An immigrant’s tale in London raises ethical questions
Sanjay Sipahimalani Sanjay Sipahimalani | 05 Jun, 2020
Nikita Lalwani (Illustration: Saurabh Singh)
‘IT’S NOT WORK that makes us leave home and come here. It’s love. Love for our families.’ That fierce assertion by an immigrant to the UK in Sunjeev Sahota’s powerful The Year of the Runaways is what comes to mind when reading Nikita Lalwani’s third novel. In You People, which is also about migrants in Britain, Lalwani perceptively traverses the terrain of loyalty, loss and longing.
It’s largely set in the grand-sounding Pizzeria Vesuvio, a small restaurant in a part of southwest London that’s ripe for gentrification. Despite the name, the restaurant is owned by Tuli, a Tamil from Singapore, while the kitchen is staffed by Sri Lankan Tamils and the waitstaff is from Spain. The novel deals with the lives of two people in this melting pot: Shan, a chef at the pizzeria, and Nia, a recent addition to the team.

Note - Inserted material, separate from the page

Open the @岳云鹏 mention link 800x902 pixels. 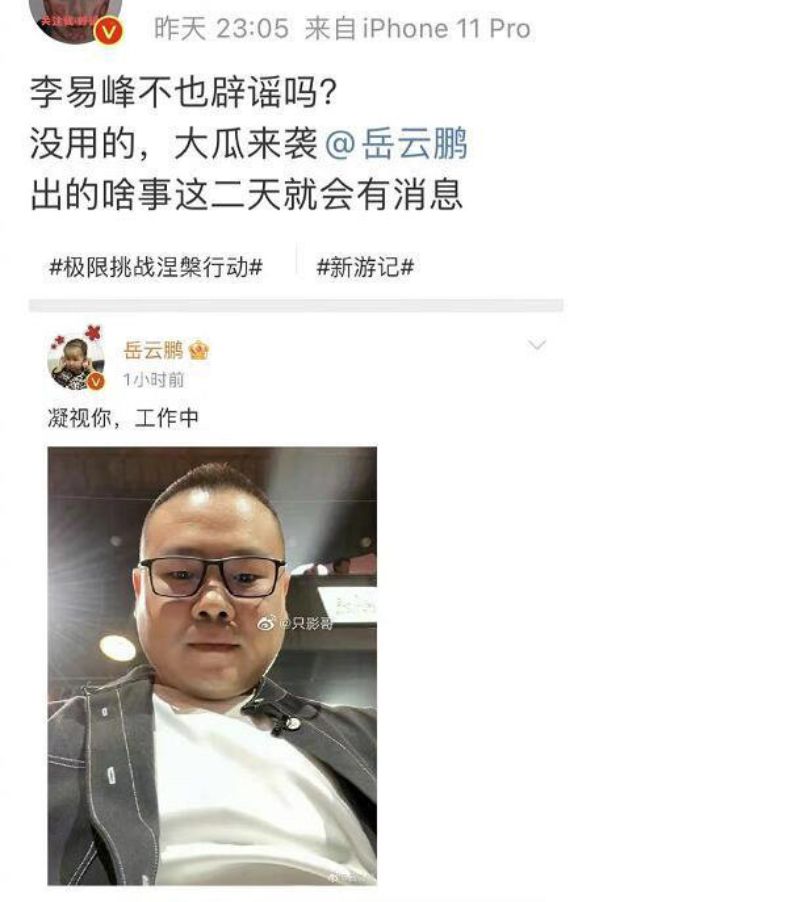point(396,143)
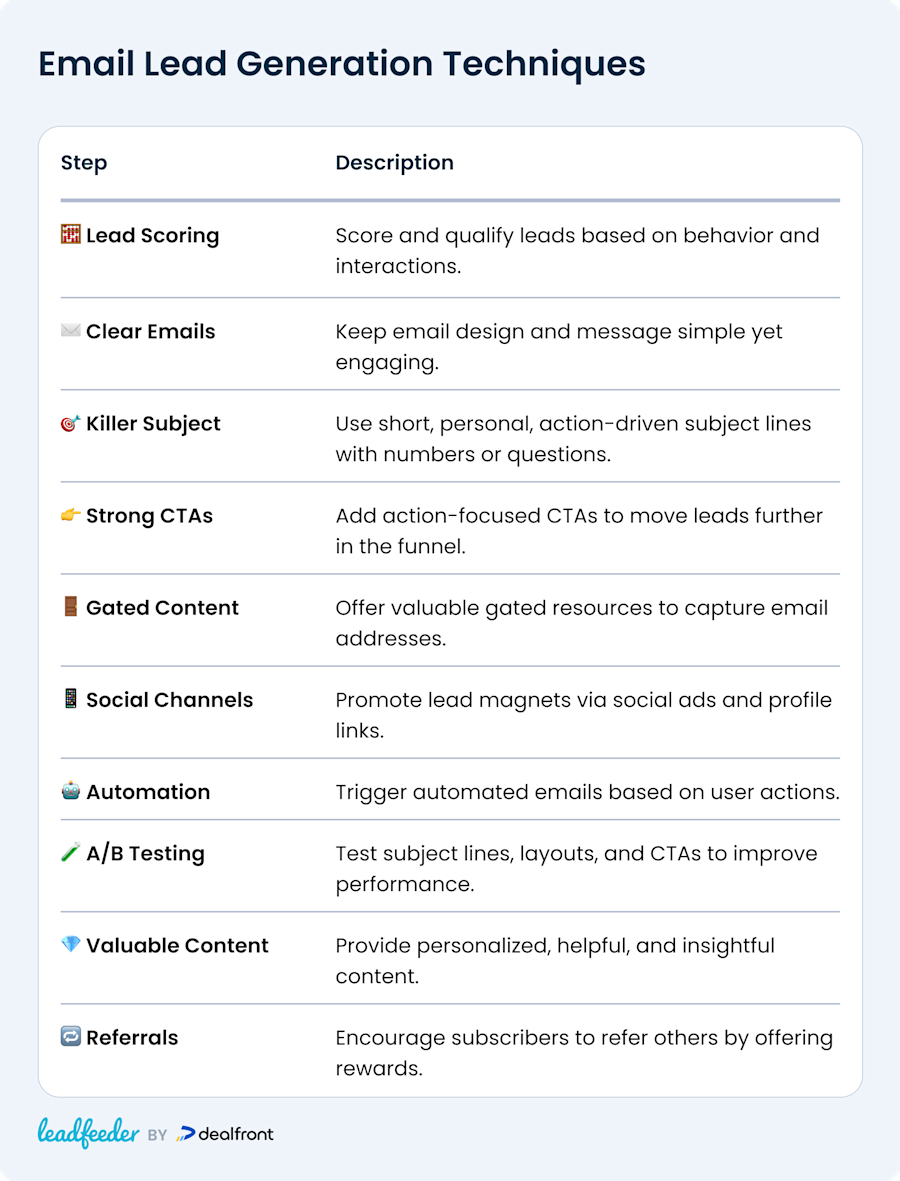Select the Automation description text
The width and height of the screenshot is (900, 1181).
(587, 792)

Shan, who views London as ‘this contrary indication of motor-loud madness and real, actual breathing life’, has fled from the conflict in Sri Lanka and now lives in the hope that his wife and daughter will soon be able to join him. He thinks of himself as decent and principled: ‘Your honour is the colour of the self, it should be steadfast.’
The young Welsh-Indian Nia, meanwhile, has left Cardiff, an alcoholic mother and a younger sister to join the pizzeria. ‘She would often veer from her happy chatty persona at work,’ we’re told, ‘to such a loneliness when the sun went down, as though the whole of the day’s cheer had been an elaborate gossamer web.’

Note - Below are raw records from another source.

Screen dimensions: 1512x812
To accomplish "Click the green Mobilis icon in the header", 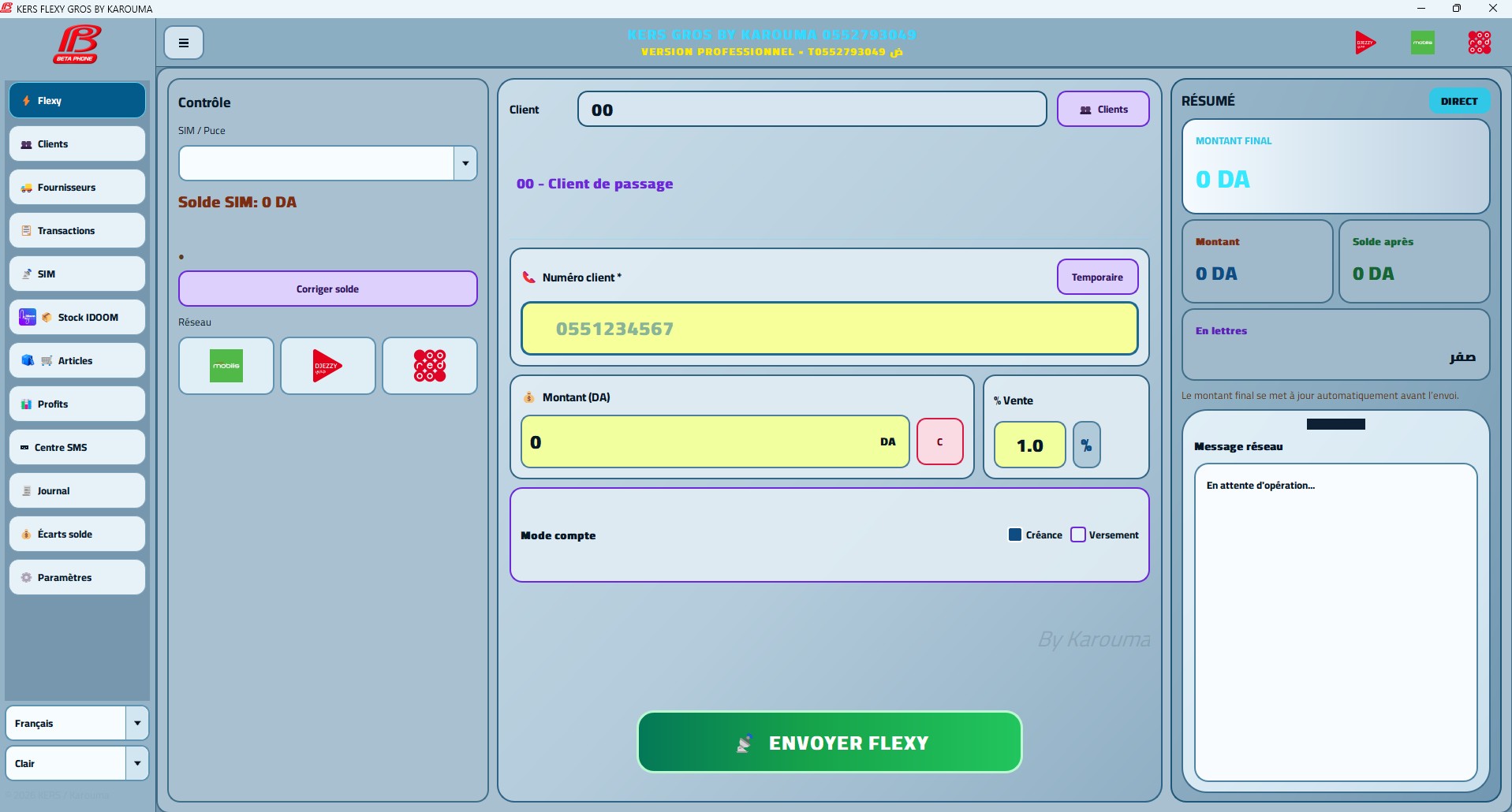I will pyautogui.click(x=1423, y=43).
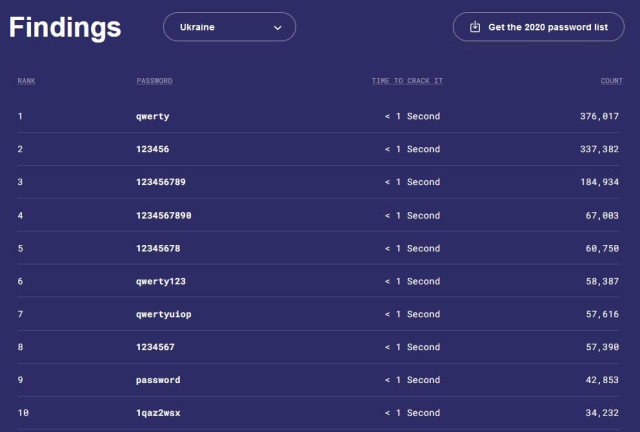Click the download icon in password list button
This screenshot has height=432, width=640.
(475, 27)
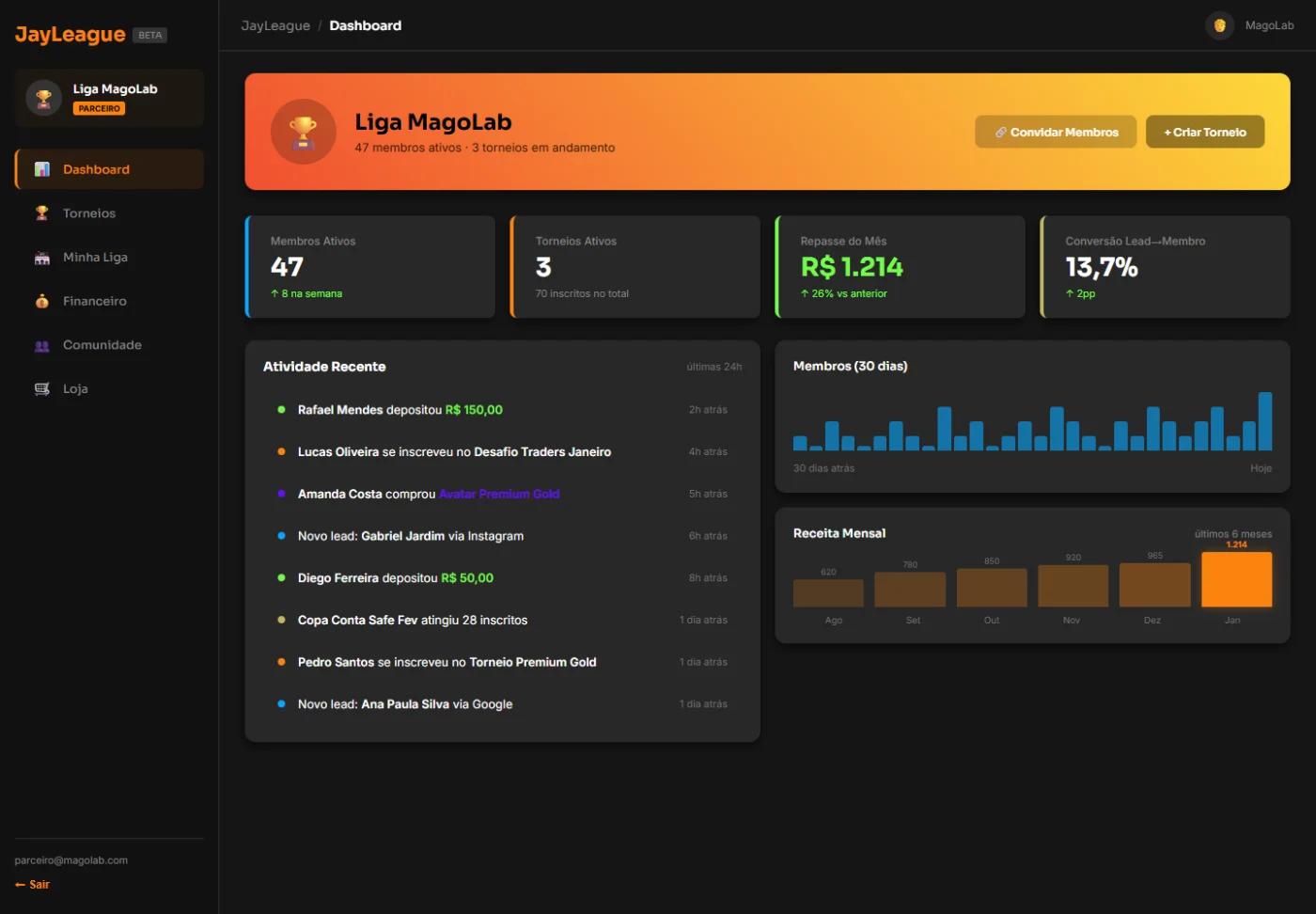Click the Avatar Premium Gold link
The height and width of the screenshot is (914, 1316).
click(x=499, y=494)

The restaurant can thus be seen as a way station for those hoping to move on to better lives in the not-too-distant future. As for the charismatic owner, ‘they were all a bit in love with Tuli, everyone who worked for him in the restaurant’. Nia, in particular, is taken by his charm and bravado, demonstrated in his charitable actions and mysterious associates. She often wonders what makes him ‘possess such a heart, to look outward like that, rather than inward to the hidden pockets of the self as she did’.

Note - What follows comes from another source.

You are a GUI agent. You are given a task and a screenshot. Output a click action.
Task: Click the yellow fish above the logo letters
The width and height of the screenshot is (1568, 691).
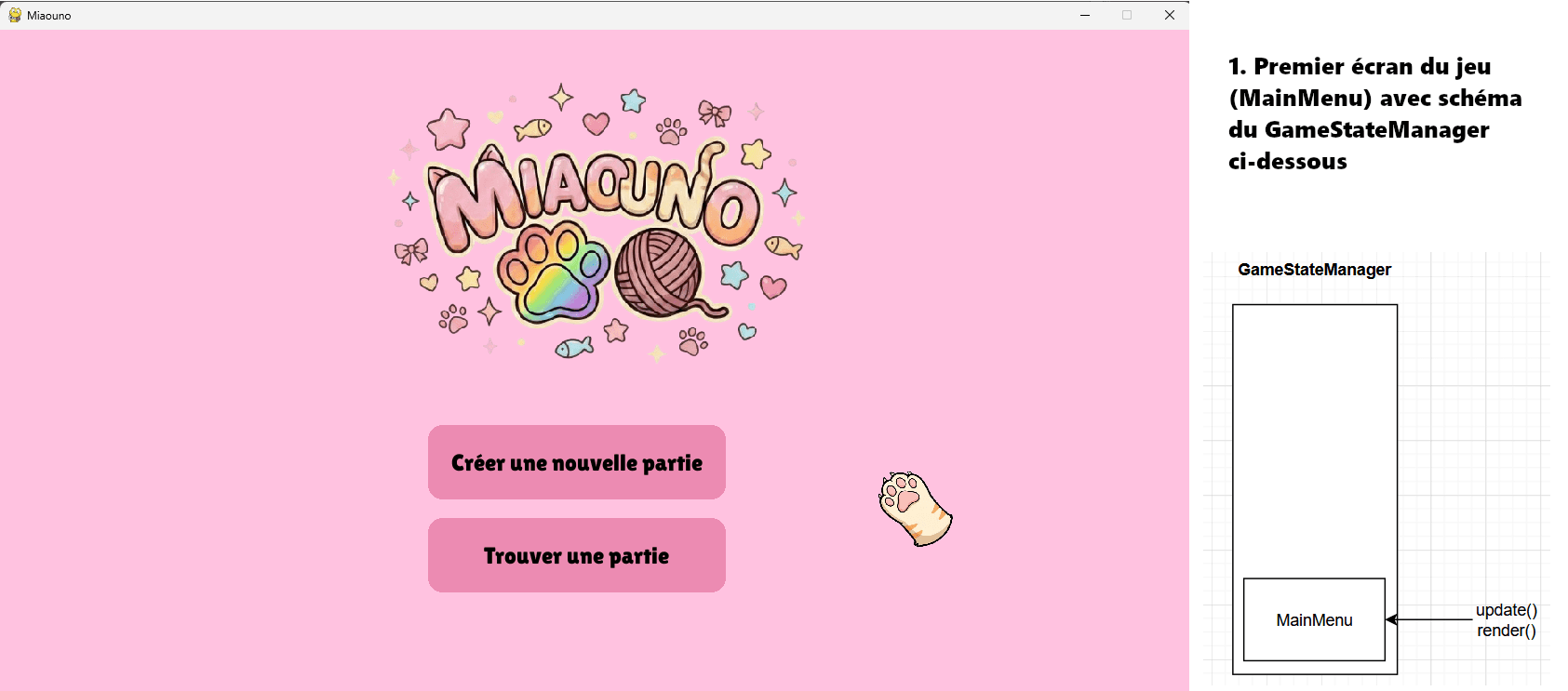point(533,128)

The novel progresses in chapters that alternate between the lives of Nia and Shan as they gingerly navigate unfamiliar territory. Along the way, their backstories are tunnelled into and contrasted with present circumstances.
Nia tries to find out more about Tuli’s seemingly altruistic actions, while Shan pursues the ambition of getting his immediate family to join him. The plot does begin to sag in the middle, but soon moves into higher gear as circumstances force the three of them to set off on a personal mission.
Lalwani’s prose is insightful and rich in metaphor. Nia’s anger is ‘tight and burning like tobacco in a pipe’, while Shan’s job is ‘a pearl in the vast gloom of oceanic sediment that was his life’. In the restaurant, a bowl of wooden cocktail sticks resembles ‘soldiers sleeping in a mass’, while on another table, the transparent forms of glass bottles are ‘as defiant as nudists on a beach’. Such language can occasionally fall into the trap of becoming overheated, such as when a character enters a room’s ‘gloaming void’.
The ostensible purpose of You People is to comment on the arbitrariness of immigration laws, especially the inequity of treating human beings as numbers. However, the novel goes beyond this to explore a spider’s web of ethical considerations. When the boundaries between ends and means are blurred, there’s no simple matrix of right and wrong in this rock-paper-scissors world.
It’s an issue that doesn’t lend itself to easy solutions, but the tales of those on the coalface can offer depth and dimension. In his impassioned polemic, This Land Is Our Land, Suketu Mehta writes, ‘The first thing that a new migrant sends to his family back home isn’t money; it’s a story.’ Lalwani’s You People is among the stories worth listening to.